Aim of the exercise :: Please reproduce only the records from the line that has "Where should I click to: Pick" through the line that has "Click ANPASSEN to", substituting "date picker" for "calendar" and leaving everything else unchanged.

Working data ::

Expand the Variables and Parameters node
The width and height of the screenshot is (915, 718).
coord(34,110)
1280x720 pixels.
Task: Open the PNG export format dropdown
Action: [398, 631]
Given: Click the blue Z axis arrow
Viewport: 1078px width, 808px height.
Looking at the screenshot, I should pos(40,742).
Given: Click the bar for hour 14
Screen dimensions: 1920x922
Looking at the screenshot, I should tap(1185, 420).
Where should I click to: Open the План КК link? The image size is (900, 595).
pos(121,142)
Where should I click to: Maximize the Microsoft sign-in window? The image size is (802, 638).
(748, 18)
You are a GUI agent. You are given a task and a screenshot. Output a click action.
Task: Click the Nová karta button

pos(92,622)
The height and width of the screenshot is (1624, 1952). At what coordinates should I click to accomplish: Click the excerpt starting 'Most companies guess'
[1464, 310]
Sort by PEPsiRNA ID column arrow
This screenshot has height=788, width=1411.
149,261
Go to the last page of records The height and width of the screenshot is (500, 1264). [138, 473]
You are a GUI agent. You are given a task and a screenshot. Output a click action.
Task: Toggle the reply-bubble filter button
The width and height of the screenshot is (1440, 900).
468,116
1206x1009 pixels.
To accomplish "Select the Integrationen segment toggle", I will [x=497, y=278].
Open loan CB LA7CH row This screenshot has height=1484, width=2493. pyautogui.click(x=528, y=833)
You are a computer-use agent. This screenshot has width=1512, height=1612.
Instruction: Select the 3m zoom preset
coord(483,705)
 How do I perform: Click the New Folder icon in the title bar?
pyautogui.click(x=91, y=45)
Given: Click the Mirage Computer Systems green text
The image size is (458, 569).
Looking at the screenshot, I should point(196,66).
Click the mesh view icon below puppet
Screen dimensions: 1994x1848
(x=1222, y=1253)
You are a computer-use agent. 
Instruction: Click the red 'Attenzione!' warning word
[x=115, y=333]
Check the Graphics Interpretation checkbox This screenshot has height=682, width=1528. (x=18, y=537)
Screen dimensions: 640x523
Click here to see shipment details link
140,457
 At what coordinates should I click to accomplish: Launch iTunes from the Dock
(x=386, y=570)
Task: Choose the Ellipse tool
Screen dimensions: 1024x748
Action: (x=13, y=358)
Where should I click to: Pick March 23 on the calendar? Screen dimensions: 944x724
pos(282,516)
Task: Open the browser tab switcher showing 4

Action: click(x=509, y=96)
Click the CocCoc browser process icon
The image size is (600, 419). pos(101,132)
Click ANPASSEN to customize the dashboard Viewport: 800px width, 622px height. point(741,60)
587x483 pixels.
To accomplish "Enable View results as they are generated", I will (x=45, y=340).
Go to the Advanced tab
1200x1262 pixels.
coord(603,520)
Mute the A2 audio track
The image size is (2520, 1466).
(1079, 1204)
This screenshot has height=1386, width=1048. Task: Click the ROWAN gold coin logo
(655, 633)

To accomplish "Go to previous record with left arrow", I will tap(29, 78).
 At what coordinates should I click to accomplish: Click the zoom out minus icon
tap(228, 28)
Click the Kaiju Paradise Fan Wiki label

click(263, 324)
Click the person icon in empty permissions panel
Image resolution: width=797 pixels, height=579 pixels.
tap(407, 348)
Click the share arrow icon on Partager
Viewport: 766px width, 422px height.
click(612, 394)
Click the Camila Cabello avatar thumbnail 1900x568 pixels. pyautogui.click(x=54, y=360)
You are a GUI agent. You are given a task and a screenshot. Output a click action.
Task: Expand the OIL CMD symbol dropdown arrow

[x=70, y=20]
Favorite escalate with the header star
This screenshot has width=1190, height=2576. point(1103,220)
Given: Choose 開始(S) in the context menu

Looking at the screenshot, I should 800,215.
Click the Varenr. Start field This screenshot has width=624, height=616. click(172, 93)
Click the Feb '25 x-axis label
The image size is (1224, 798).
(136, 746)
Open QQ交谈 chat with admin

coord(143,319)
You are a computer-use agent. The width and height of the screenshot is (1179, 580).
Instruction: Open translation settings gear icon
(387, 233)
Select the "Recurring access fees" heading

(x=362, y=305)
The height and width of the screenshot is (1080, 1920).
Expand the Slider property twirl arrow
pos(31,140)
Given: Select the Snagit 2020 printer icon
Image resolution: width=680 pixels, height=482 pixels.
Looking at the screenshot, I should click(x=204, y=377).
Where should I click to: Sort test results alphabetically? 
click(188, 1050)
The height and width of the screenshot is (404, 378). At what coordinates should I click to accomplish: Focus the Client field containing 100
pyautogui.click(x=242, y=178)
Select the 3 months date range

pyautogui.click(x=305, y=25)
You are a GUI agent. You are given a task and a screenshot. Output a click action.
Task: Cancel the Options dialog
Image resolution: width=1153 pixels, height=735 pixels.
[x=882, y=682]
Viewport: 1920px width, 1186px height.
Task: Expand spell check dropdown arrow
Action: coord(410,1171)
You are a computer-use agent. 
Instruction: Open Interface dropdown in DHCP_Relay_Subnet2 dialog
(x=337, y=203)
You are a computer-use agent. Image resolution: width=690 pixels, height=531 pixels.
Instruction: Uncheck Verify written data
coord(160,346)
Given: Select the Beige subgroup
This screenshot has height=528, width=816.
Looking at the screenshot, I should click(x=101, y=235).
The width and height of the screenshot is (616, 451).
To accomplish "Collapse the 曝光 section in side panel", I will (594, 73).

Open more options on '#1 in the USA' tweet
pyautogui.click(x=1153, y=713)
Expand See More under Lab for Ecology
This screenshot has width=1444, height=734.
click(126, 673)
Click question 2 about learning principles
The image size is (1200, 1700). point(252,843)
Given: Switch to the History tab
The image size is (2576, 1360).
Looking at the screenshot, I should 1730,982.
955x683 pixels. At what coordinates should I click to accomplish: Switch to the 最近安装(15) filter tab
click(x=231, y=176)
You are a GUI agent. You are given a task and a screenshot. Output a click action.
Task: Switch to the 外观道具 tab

Exercise output ::
Where should I click to: Pick March 23 on the date picker? Screen dimensions: 944x724
pos(282,516)
Task: Open the browser tab switcher showing 4

Action: click(x=509, y=96)
Click the CocCoc browser process icon
The image size is (600, 419). pos(101,132)
Click ANPASSEN to customize the dashboard Viewport: 800px width, 622px height. point(741,60)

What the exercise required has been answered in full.